Pour les lits d'haltérophilie ordinaires sur le marché, la largeur du développé couché n'est pas réglable, non réglable et relativement rigide, soit 77CM ou 105CM.
Notre lit d'haltérophilie télescopique intelligent récemment mis à niveau, avec une largeur de développé couché réglable [77--105CM], convient à tous les types de groupes de fitness.
Pourquoi choisir un lit de musculation télescopique intelligent :
La largeur peut être ajustée, non seulement peut être ajustée en fonction de la silhouette personnelle, de la taille de l'espace, mais aussi des habitudes d'utilisation personnelles et de l'ajustement de la position spécifique de l'exercice musculaire, la prise large sert à stimuler le côté extérieur du grand pectoral, la prise étroite stimule la mesure interne du muscle pectoral, et la poussée à plat consiste à exercer le milieu de la poitrine, donc Le rapport qualité-prix est également très élevé.
Faible encombrement, largeur réglable et pliable.La hauteur peut être réglée sur 6 positions.
Une variété de largeur réglable, adaptée à une variété de besoins.
Squat et développé couché.La hauteur du support de presse de banc d'haltères peut être ajustée en cinq vitesses, et la hauteur du support de squat libre peut être ajustée en six vitesses.
La structure du cadre est solidement fixée et scientifiquement sûre et a une capacité portante élevée.

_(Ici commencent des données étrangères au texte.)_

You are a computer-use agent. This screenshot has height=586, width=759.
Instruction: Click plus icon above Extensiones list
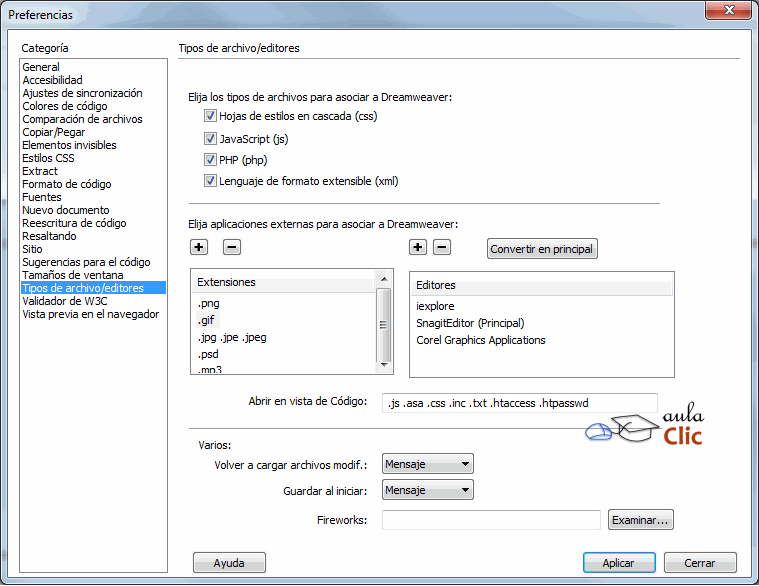tap(199, 247)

Réglage multiple des vitesses, différents niveaux d'entraînement.
La protection de l'environnement, la résistance à l'usure, la stabilité, la vitesse et la protection des sols sont la qualité que nous avons toujours recherchée !
Améliorez la plaque d'haltères de protection de l'environnement, abordable et authentique, remplie d'un mélange de ciment en poudre de fer fin, sol résistant à l'usure de protection de l'environnement.
Double écrou de sécurité en acier, tout l'acier est sûr et durable, le boulon papillon est facile à utiliser, antidérapant, stable et anti-desserrage.
Tirer le dos d'une position haute :Gardez votre poitrine, votre abdomen et votre taille vers le haut, les mains plus larges que vos épaules, maintenez le levier vers l'avant avec vos paumes et tirez vos bras vers l'avant de votre cou, tout en expirant, maintenez la stabilité pendant 2 secondes.Exercez principalement le grand pectoral, les muscles des bras et les muscles du dos.
Tirage assis :Assis sur un banc d'haltères, abaissez la barre du dessus de votre tête jusqu'à votre poitrine, puis revenez sur le même chemin et répétez l'exercice.Exercez principalement le grand dorsal, le grand rond, etc.
Coup de pied assis :Asseyez-vous sur une planche en supination avec vos jambes tendues vers l'avant.Travaillez principalement les biceps.
Curl assis :Asseyez-vous sur une planche en décubitus dorsal, attrapez la barre à deux mains et déplacez-vous de haut en bas.Travaillez principalement les biceps.
Développé couché haltères :Allongez-vous sur le dos sur la planche, saisissez la barre avec les deux mains et déplacez-vous de haut en bas.Exercer principalement le grand pectoral, les muscles abdominaux, les biceps.
Abdominaux :Allongez-vous sur le dos sur une planche et utilisez vos abdominaux pour tirer votre corps vers le haut.Exercez principalement l'abdomen.
Presse avant du cou avec haltères :Tenez-vous debout avec les deux pieds naturellement, en tenant la barre horizontale avec les deux mains, la prise est légèrement plus large que les épaules.Soulevez la barre jusqu'à vos épaules, paumes vers le haut, et poussez la barre jusqu'à votre visage jusqu'à ce que vos bras soient droits au-dessus de votre tête.Exercez principalement le deltoïde avant.
Élévation de la jambe couchée :Allongez-vous sur le ventre sur un bigoudi de sorte que l'arrière de votre cheville soit juste en dessous du tapis roulant, en haut du mouvement, serrez fort vos biceps, puis revenez lentement à la position de départ.Exercez principalement le biceps fémoral.
Expansion de poitrine d'oiseau volant :Gardez votre poitrine, votre abdomen et votre taille vers le haut, les mains plus larges que les épaules, maintenez vos paumes vers l'avant, abaissez vos bras et tirez vers l'avant de votre cou, expirez en même temps, maintenez la stabilité pendant 2 secondes.Exercez principalement le grand pectoral, les muscles des bras et les muscles du dos.